* [WORK TASK A]:
Return the records starting at the line that contains "This screenshot has height=900, width=900." and ending at the line that contains "precip-tick: 1.5 is", with both of those lines included, and nothing else. Leave the pictures out of your answer.

* [GIVEN PASSAGE]:
--- START ---
Postgres VACUUM FULL without a lock

Below is a quick guide provided to me by Jesse on the Heroku database team for how to simulate a VACUUM FULL on tables without (much) downtime.

The primarily reason for wanting to do this is to reclaim space as a routine autovacuum will not claim anything back. For us at Bento, not being able to reclaim space is sort of a big problem because even if you delete 100M records you still won't be able to downgrade your plan or stop disk growth until a VACUUM FULL is done (which essentially just rebuilds a table then deletes the old one).

Everything below the line has been provided by Jesse on the Heroku team with minor edits by myself just to make things a little clearer — I wanted to share this just incase someone out there is stressfully hunting for a fix to a bloated databse but doesn't have the funds to just upgrade.

Please try this locally before you run it on a production database or, if you're on Heroku, for a production database and try it there instead.

Oh, and note, that in this example we're focused on a distributions table. This can be any table you want to clean up.

Using declarative partitioning on PG 11 and above.

# setup the partition master table and the new table
CREATE TABLE distributions_master (LIKE distributions, compacted boolean default true) partition by list (compacted);
CREATE TABLE distributions_new (LIKE distributions INCLUDING ALL, compacted boolean default true);
ALTER TABLE distributions_master ATTACH PARTITION distributions_new FOR VALUES IN (TRUE);

-- We need to add the partition key column to the existing table and then index it.
--- END ---
* [RECORDS SHOWN]:
--- START ---
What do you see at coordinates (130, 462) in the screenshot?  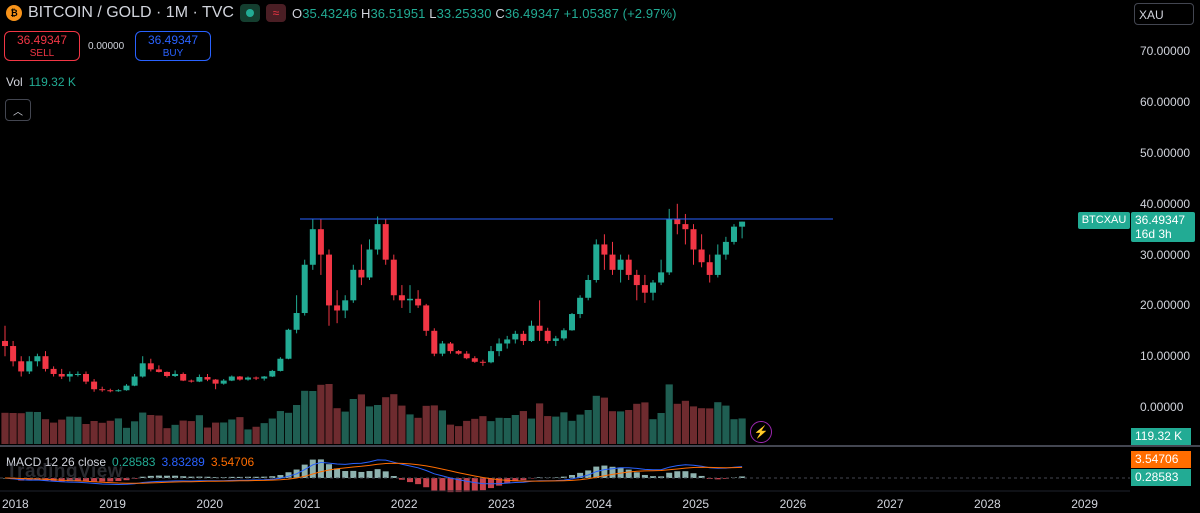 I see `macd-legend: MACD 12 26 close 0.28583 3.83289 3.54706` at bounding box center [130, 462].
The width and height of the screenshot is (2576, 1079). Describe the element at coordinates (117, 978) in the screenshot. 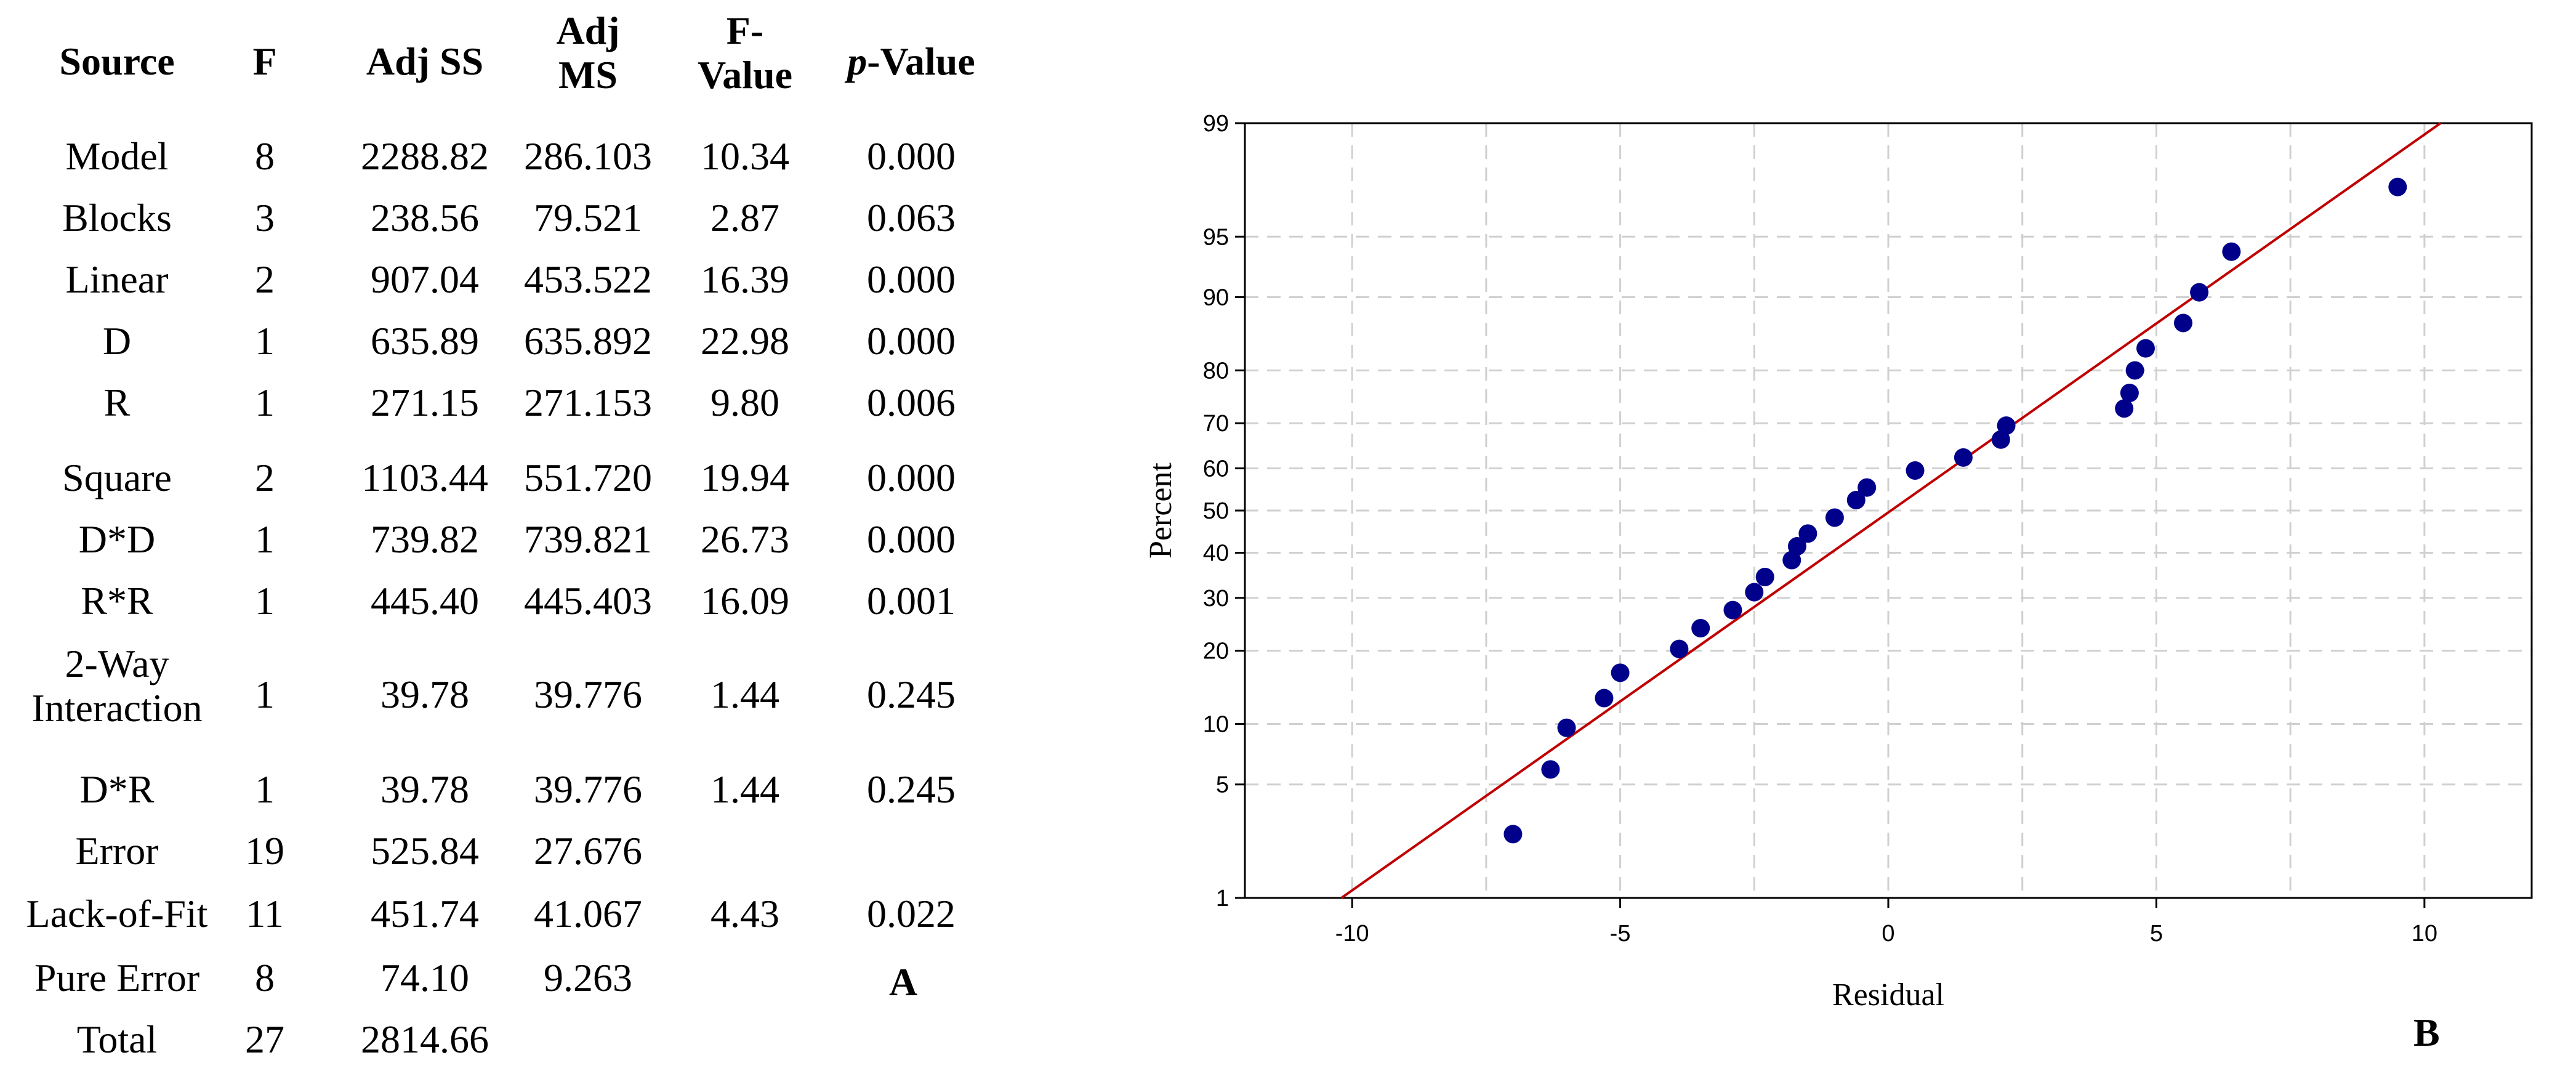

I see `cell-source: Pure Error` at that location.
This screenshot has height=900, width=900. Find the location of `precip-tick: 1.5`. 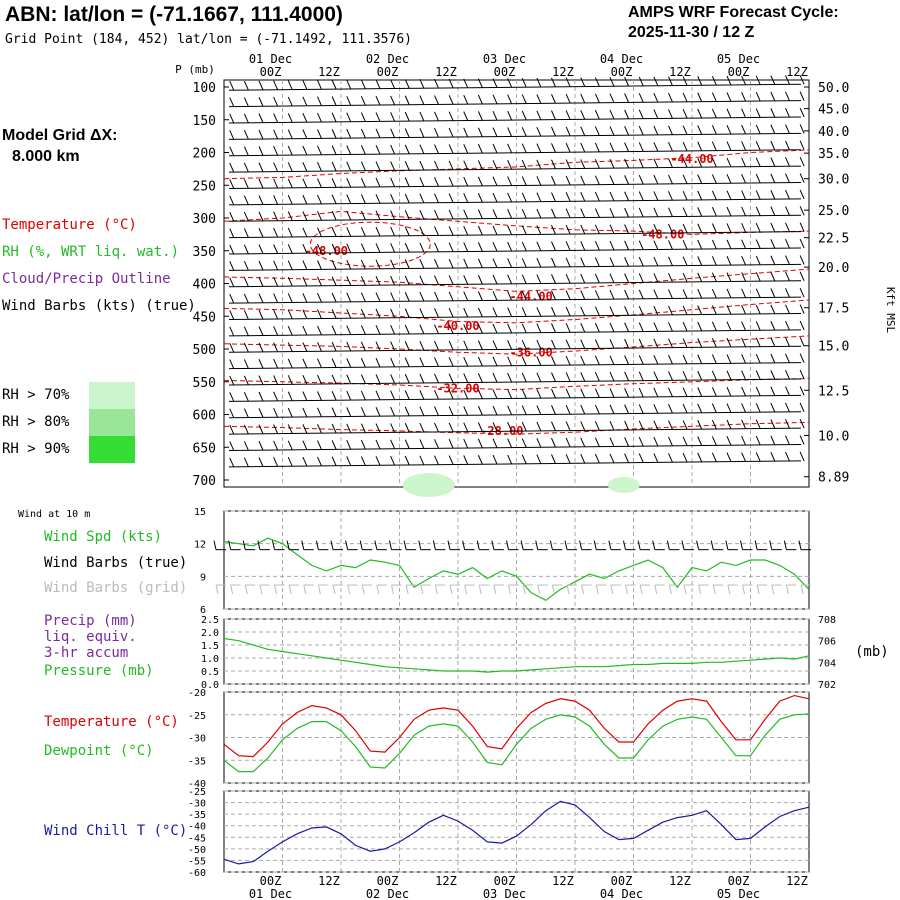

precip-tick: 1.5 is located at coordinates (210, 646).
--- END ---
--- START ---
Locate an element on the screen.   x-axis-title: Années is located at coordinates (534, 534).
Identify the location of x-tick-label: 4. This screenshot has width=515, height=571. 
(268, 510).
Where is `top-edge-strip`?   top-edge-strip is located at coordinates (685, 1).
--- END ---
* [WORK TASK B]:
In the guide on simulating a Postgres VACUUM FULL without a lock, which PostgreSQL versions is the declarative partitioning approach meant for?

* [ANSWER SPACE A]:
This screenshot has height=900, width=900. Find the location of `precip-tick: 1.5`. 

precip-tick: 1.5 is located at coordinates (210, 646).

* [ANSWER SPACE B]:
PG 11 and above.